§ Short problem A
Answer these questions about the General Relativity summary:
(i) What principle is the authors' philosophical question based on, and which philosopher is it from?
(ii) In standard physics, what mathematical factor determines the scale?
(iii) According to the authors, what does the universe become when the "ruler" is removed?

§ Selected excerpt
* begin *

Classical General Relativity as a Non-Conservative Action-Dependent Field Theory

This paper reformulates classical General Relativity as a non-conservative, action-dependent field theory by demonstrating that the Hilbert action's dynamics can be expressed through conformal spacetime geometry coupled with a dissipative sector, where gravitational backreaction arises from non-conservative interactions between the action and geometric degrees of freedom.

The Gist

The Big Idea: Removing the "Ruler"

Imagine you are trying to describe the shape of a room. Usually, you need two things:

1. The Shape: Is the room a perfect cube, a long hallway, or a weirdly angled attic?
2. The Scale: Is the room 10 feet wide or 100 feet wide?

In standard physics (General Relativity), the "room" is spacetime, and the "scale" is determined by a mathematical factor called the conformal factor. Think of this factor as a universal "ruler" or "metre stick" that tells you how big everything is.

The authors of this paper ask a philosophical question based on a principle called the Identity of Indiscernibles (from the philosopher Leibniz): If two scenarios look exactly the same to every possible measurement, but differ only in the size of the ruler used to measure them, are they actually different?

They argue no. If you can't measure the difference, the "size of the ruler" is a redundant, unnecessary piece of information. So, they decided to throw the ruler away.

The Problem: What Happens When You Throw Away the Ruler?

In standard physics, if you remove the ruler, you lose the ability to describe how energy is conserved. It's like trying to bake a cake without measuring cups. If you just guess the amount of flour, the recipe breaks.

Usually, when physicists remove a variable, the math stops working or becomes incomplete. However, the authors found a clever workaround. They realized that by removing the "ruler" (the scale), the universe doesn't just become "scale-free"; it becomes dissipative (like something with friction).

The Analogy:
Imagine you are driving a car.

* end *

§ Short problem B
Repeat the rows below, everything from the line containing "Screenshot is 1428x1326." down to the line containing "Post Comment (805, 590)", both included.

Word and element pointing rows
* begin *

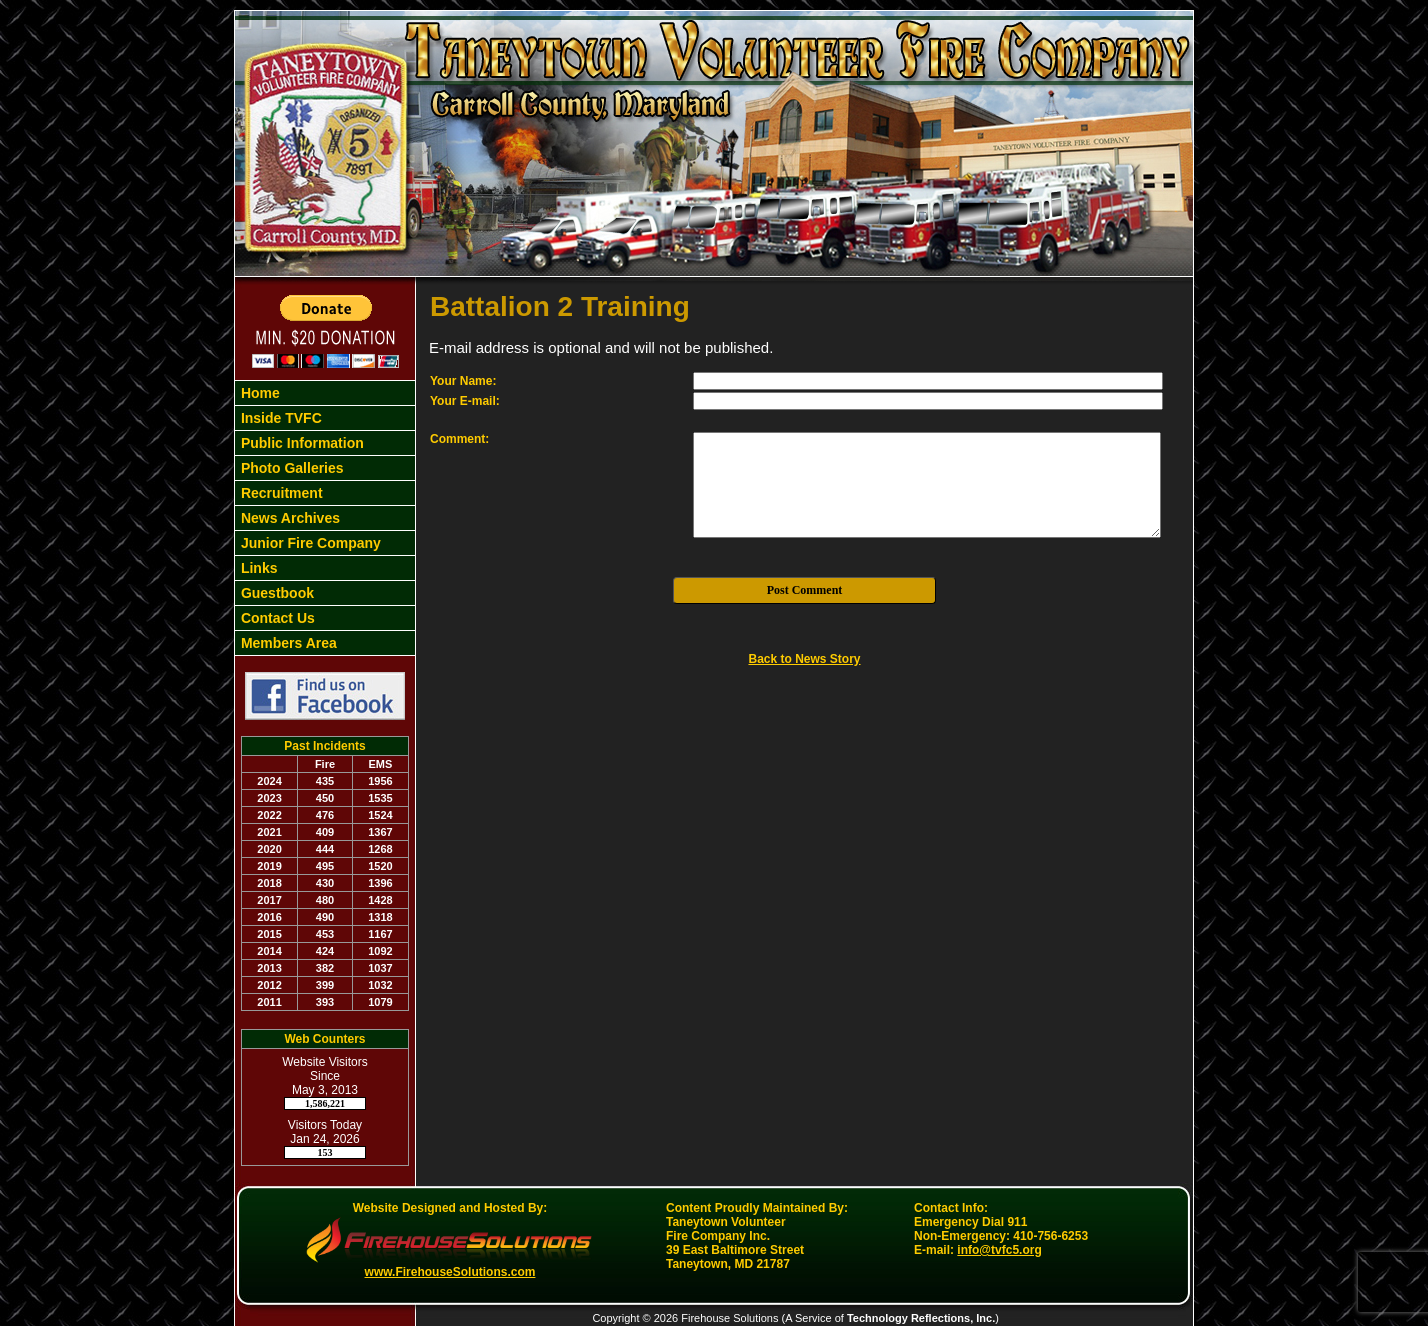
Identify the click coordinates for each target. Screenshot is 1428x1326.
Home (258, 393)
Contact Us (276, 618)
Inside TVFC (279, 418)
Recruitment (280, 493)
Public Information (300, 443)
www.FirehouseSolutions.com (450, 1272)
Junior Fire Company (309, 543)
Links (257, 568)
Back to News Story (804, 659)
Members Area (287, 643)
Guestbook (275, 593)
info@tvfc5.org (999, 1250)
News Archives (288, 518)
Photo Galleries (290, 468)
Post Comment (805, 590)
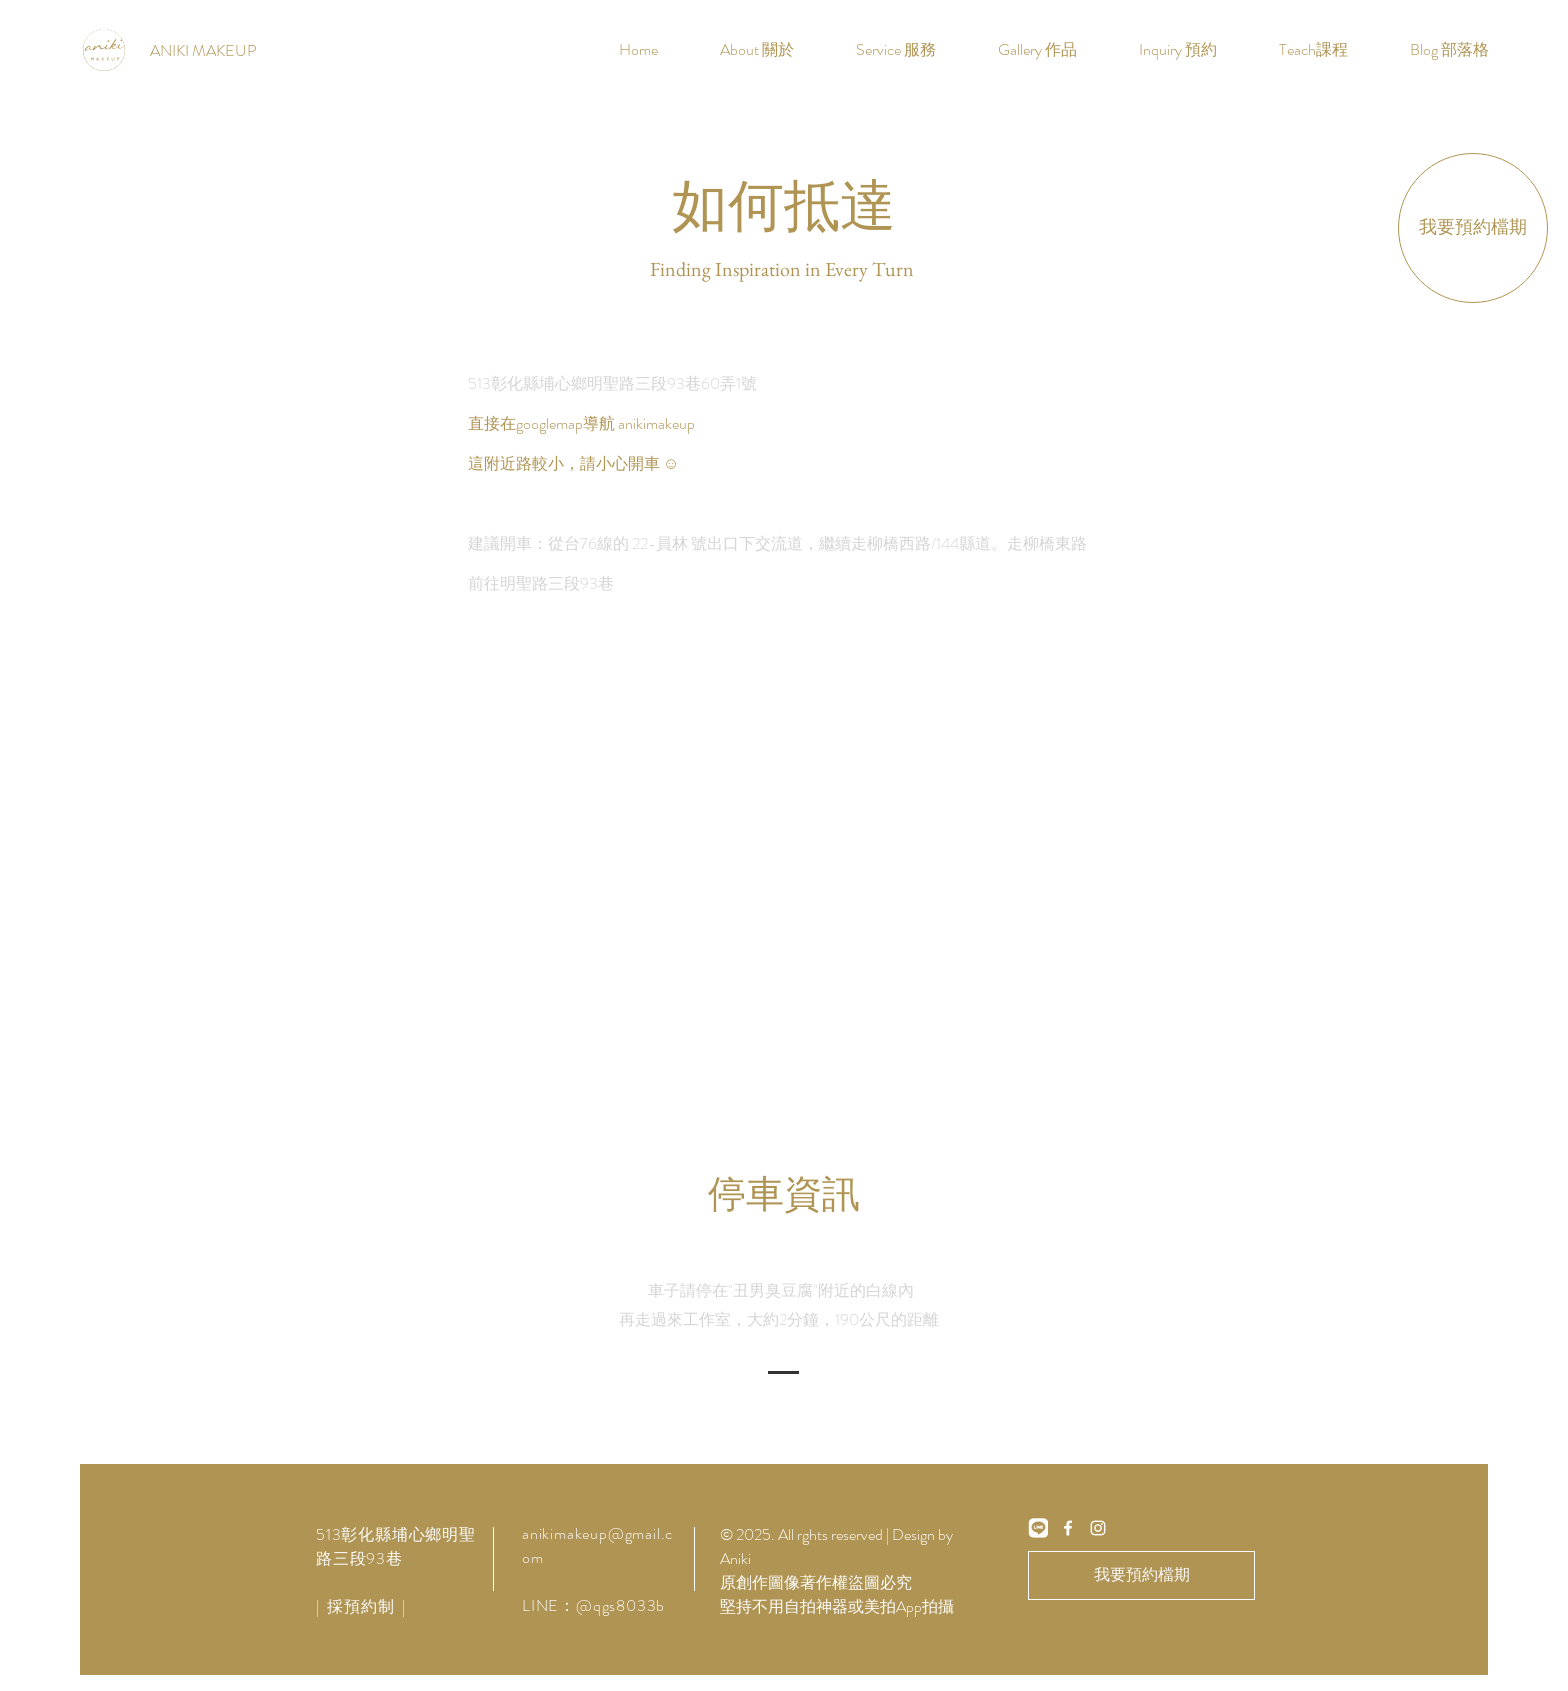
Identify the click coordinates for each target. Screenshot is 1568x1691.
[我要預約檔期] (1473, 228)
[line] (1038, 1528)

* end *
* begin *

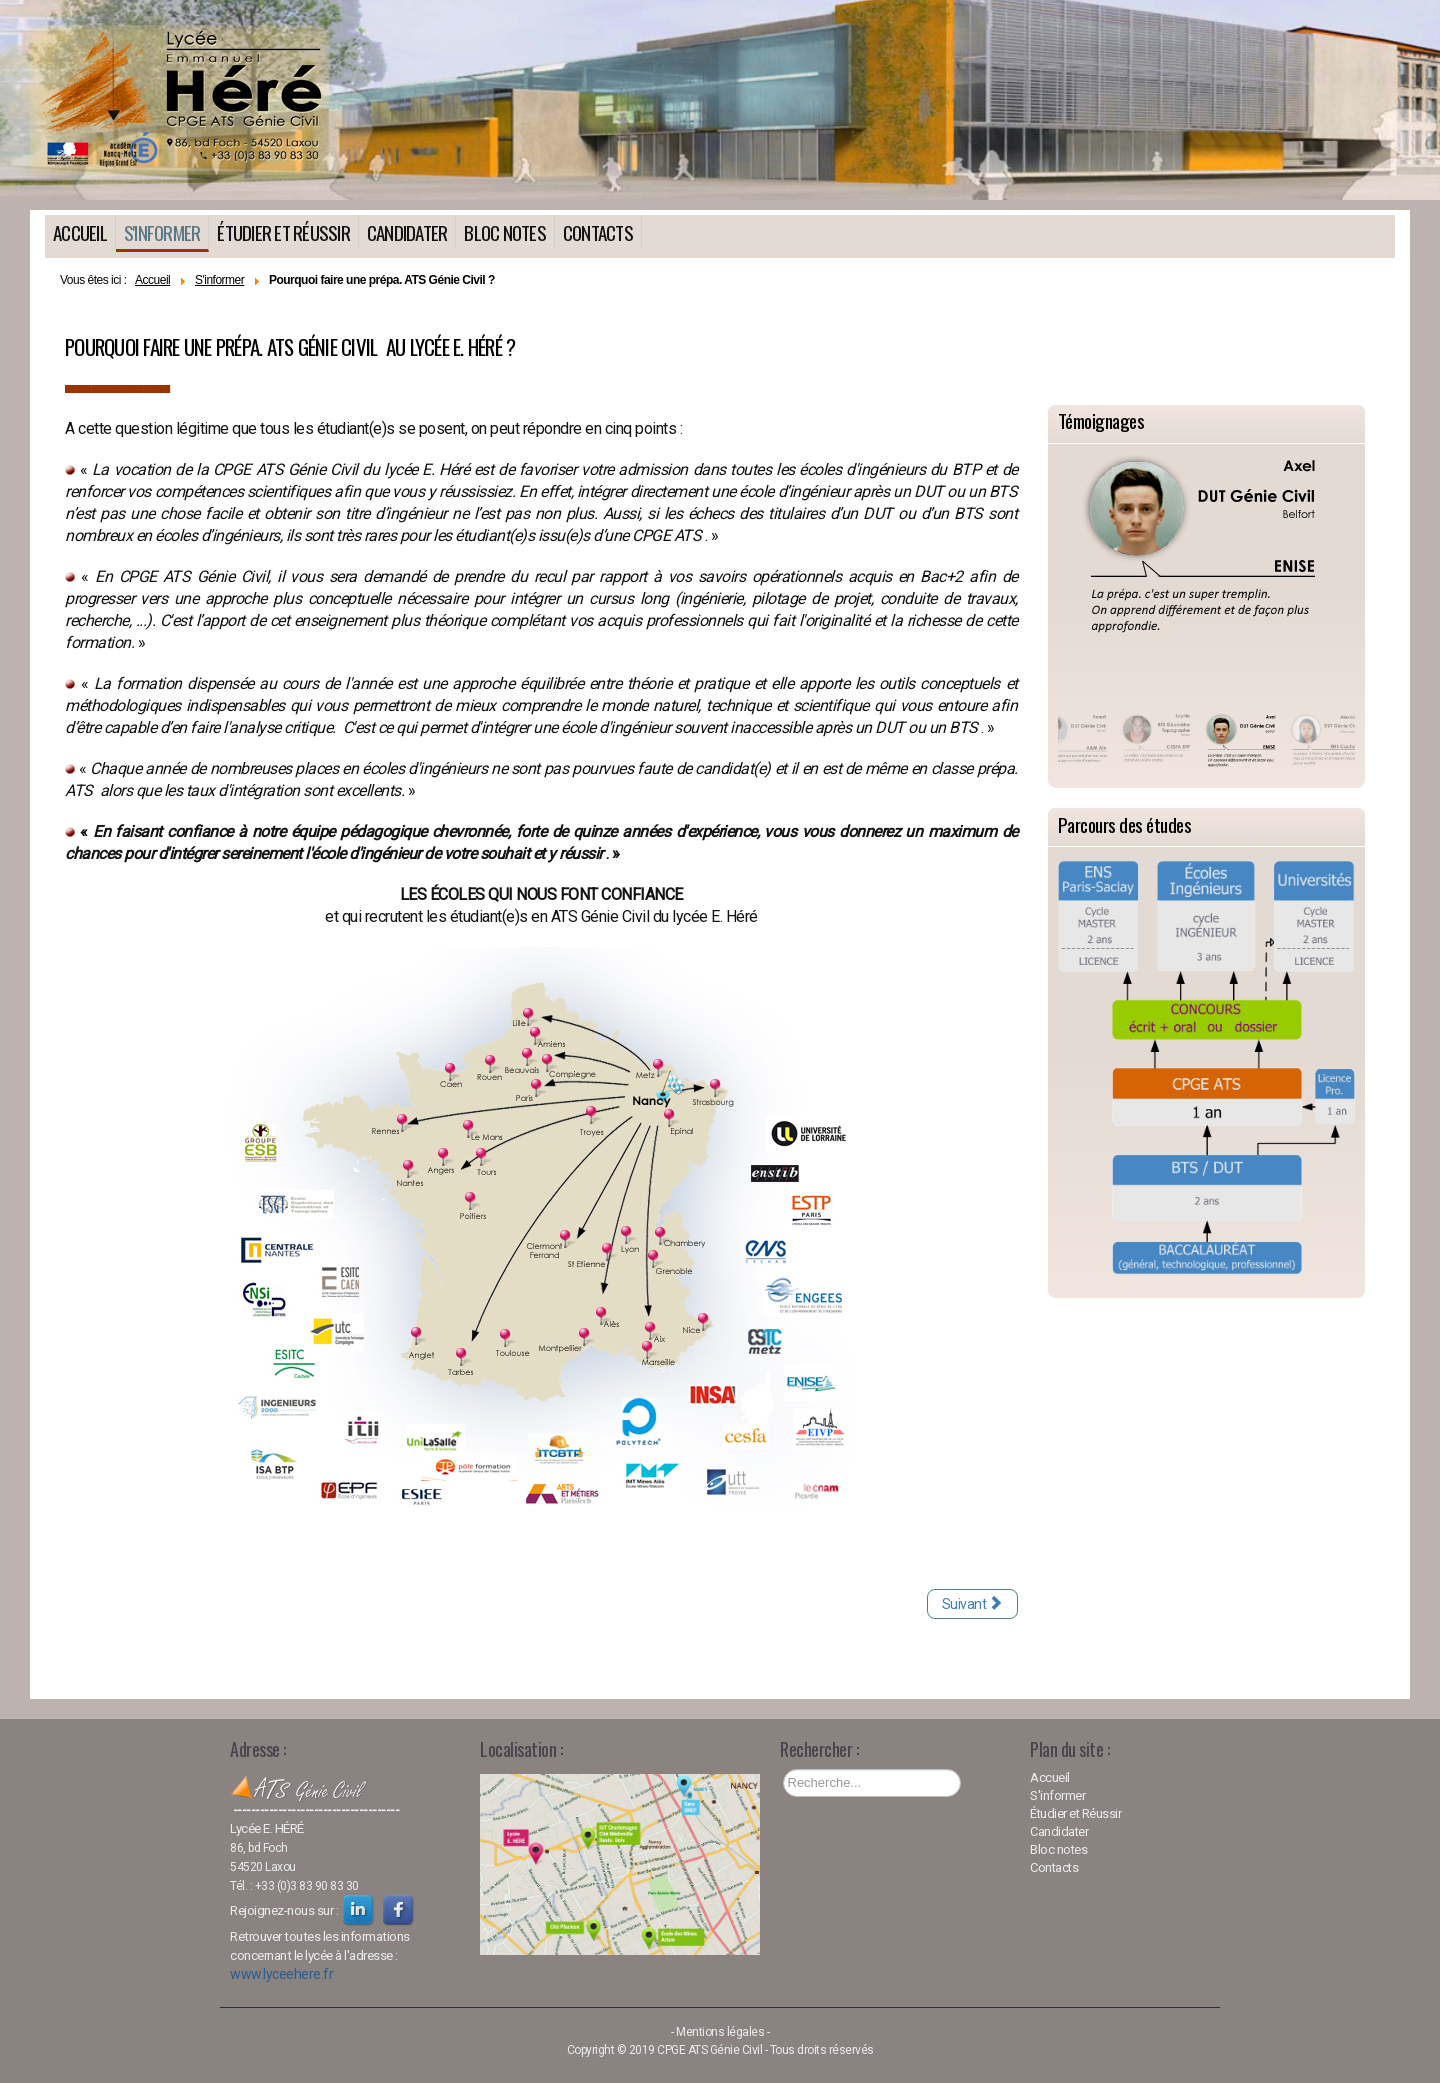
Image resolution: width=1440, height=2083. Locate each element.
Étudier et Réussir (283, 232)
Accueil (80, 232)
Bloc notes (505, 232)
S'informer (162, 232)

* end *

§ Correct answer A
(i) The Identity of Indiscernibles, from Leibniz.
(ii) The conformal factor.
(iii) Dissipative, like something with friction.

§ Correct answer B
Identify the click coordinates for each target. Screenshot is 1428x1326.
Home (258, 393)
Contact Us (276, 618)
Inside TVFC (279, 418)
Recruitment (280, 493)
Public Information (300, 443)
www.FirehouseSolutions.com (450, 1272)
Junior Fire Company (309, 543)
Links (257, 568)
Back to News Story (804, 659)
Members Area (287, 643)
Guestbook (275, 593)
info@tvfc5.org (999, 1250)
News Archives (288, 518)
Photo Galleries (290, 468)
Post Comment (805, 590)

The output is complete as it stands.